Wow, that was more comprehensive than my initial thought, which had only been "asks a lot of questions and isn't satisfied with simple answers." Reflecting back, my initial concept was indeed just a vague feeling.

That's when I got the idea: I wanted ChatGPT to "role-play a curious kid who could instantly turn into an adult whenever I wanted (by issuing the command /growup). Then, that adult could turn into Socrates (/lastwords), and finally back to normal (/maculatum)."

Thanks to OpenAI’s "Custom Instructions" feature, I could store these commands in the background, accessible in any chat.

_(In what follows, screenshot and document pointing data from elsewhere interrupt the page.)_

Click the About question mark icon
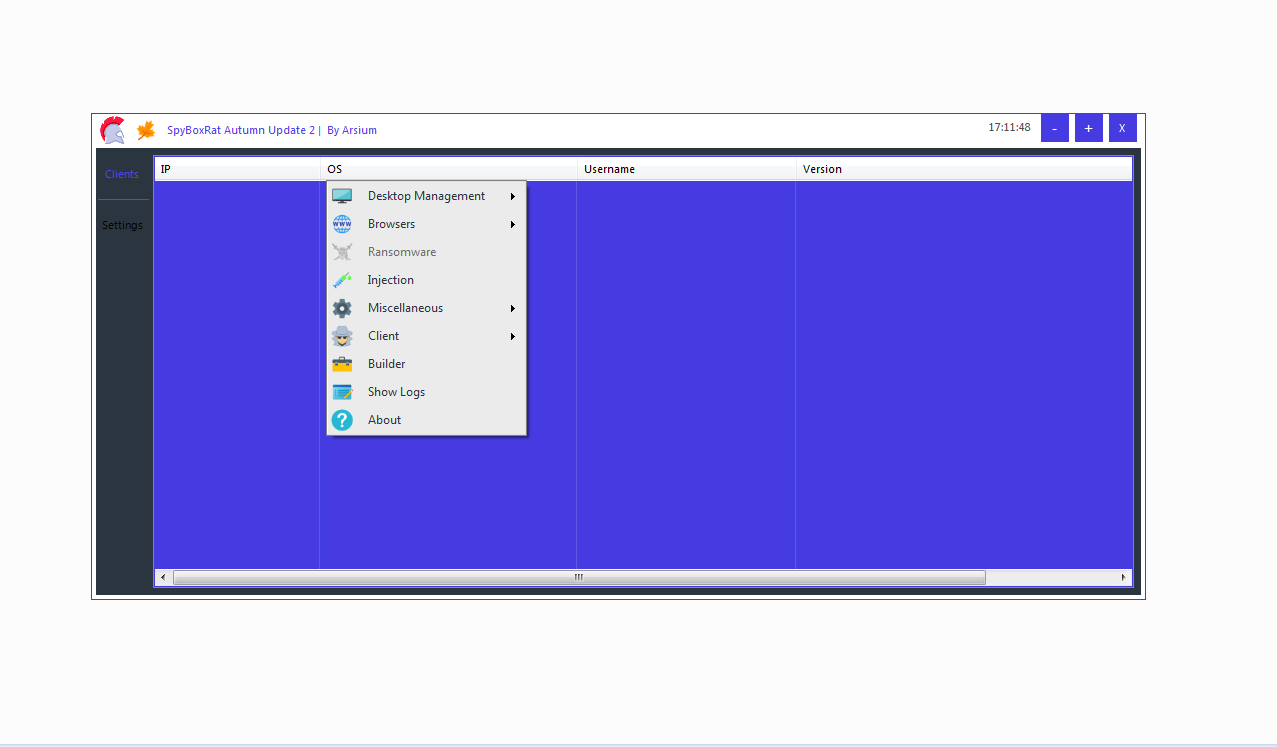The image size is (1277, 747). tap(342, 420)
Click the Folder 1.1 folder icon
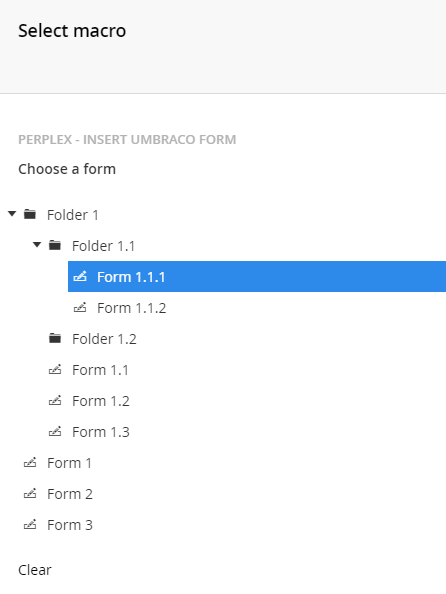Viewport: 446px width, 594px height. 55,245
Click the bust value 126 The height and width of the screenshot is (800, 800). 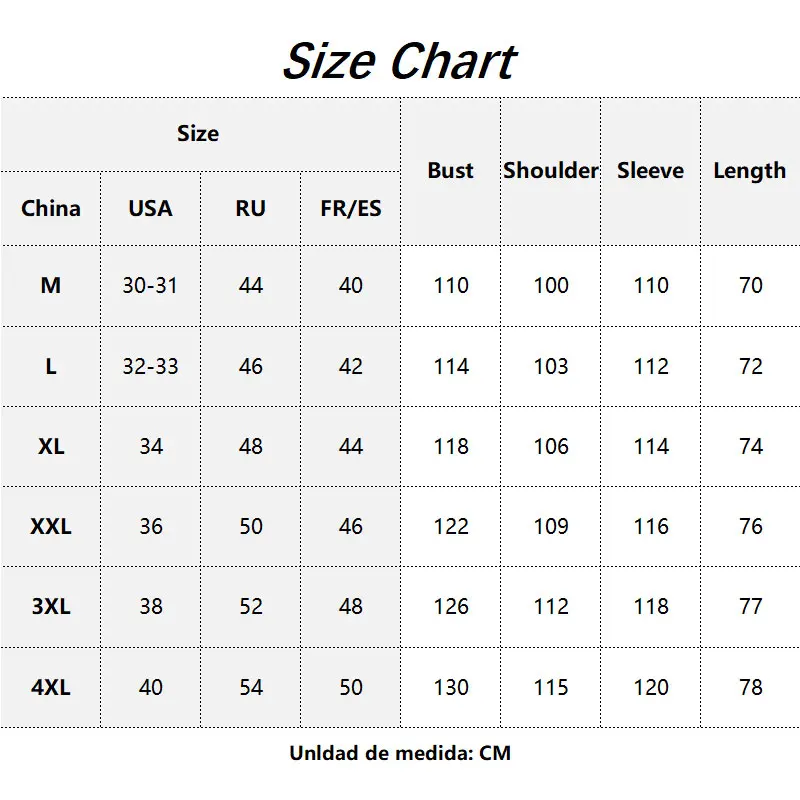451,606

The resulting outputs genuinely amazed me. They noticeably wiggled and jiggled up my worldview. 💭 Worldview? My worldview? I thought to myself. This intrigued me because I realized that by explicitly instructing the model to behave a certain way, it was responding according to my expectations. But what about its default behavior? Perhaps I wanted to change its default because it wasn't satisfying enough for me.

Let me slow down. I started dissecting things. Maybe generating tokens (words) in the same inference (run) limited the model's ability to fully embody the roles I wanted. It felt like having multiple personas (kid, adult, Socrates) combined into a single equation, something like: find x where 2 (kid) + 3 (adult) + x (Socrates) = 10, influencing the final outcome.

Around that time, OpenAI released their API, and I was among the first few to gain access. Despite the limited documentation available, I wrote some code based on OpenAI cookbooks, making three distinct prompts in three separate AI calls: the curious kid, the adult, Socrates, and added a listener named John, who listens to all of them and wonders what's real. I called this setup the "Truth Triad." Coincidentally, it was around the same time a community member demonstrated an idea called Baby AGI.

The outputs from the "Truth Triad" surprised me in ways I never expected. Now, reflecting on this, I believe I should recreate some of these outputs so you can experience the surprise firsthand.

I will keep that for the next post! (To give you an incentive to come back?)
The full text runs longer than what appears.